Old: un film originale che regala due ore di sano intrattenimento

Old è un film che, dopo un avvio abbastanza lento, si sviluppa come un thriller dalle venature metafisiche, sconfinando nell’horror in alcune sequenze, prima dell’inaspettato swing finale, che vuole fornire una spiegazione razionale a quanto accaduto, cambiando le carte sul tavolo.

La scelta di dare una coerenza logica ai fatti incredibili accaduti nella bolla spaziotemporale della spiaggia paradisiaca risulta essere a dire il vero forse un po’ forzata, ma probabilmente è il prezzo da pagare per la commerciabilità della pellicola, andando a soddisfare le aspettative buoniste ed ecologiste del pubblico, tanto di moda in questo periodo storico.

In ogni caso Old è una pellicola nel suo complesso riuscita, basata su un idea originale, almeno dal punto di vista cinematografico (il film è l’adattamento della graphic novel Castello di Sabbia, di Pierre-Oscar Levy e Frederick Peeters), senza molte pretese, ma che raggiunge bene il suo obiettivo: intrattenere il pubblico per quasi due ore filate. Il cinema è nato per questo.

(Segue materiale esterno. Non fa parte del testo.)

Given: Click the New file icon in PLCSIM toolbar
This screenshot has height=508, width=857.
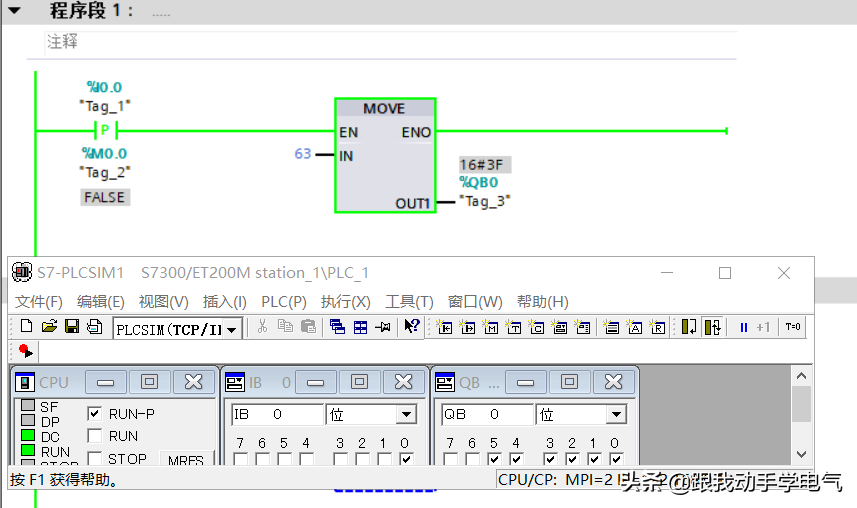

M. Night Shyamalan ha messo molto del suo in questa pellicola, della quale è regista, sceneggiatore e produttore. Molto apprezzabili gli audaci movimenti della macchina da presa, che ruota continuamente attorno ai personaggi, giocando spesso con la messa a fuoco.

Probabile che nel realizzare questo film si sia veramente divertito, giocando con situazioni nelle quali alle volte il grottesco e l’orrifico si contendono la scena, regalandosi anche un riuscito cameo, in quanto ha interpretato il ruolo dell’autista che accompagna gli sventurati turisti nel presunto paradiso incastonato nelle rocce, che si rivelerà essere la tomba per molti di loro.

Un film da vedere: intrattenimento assicurato!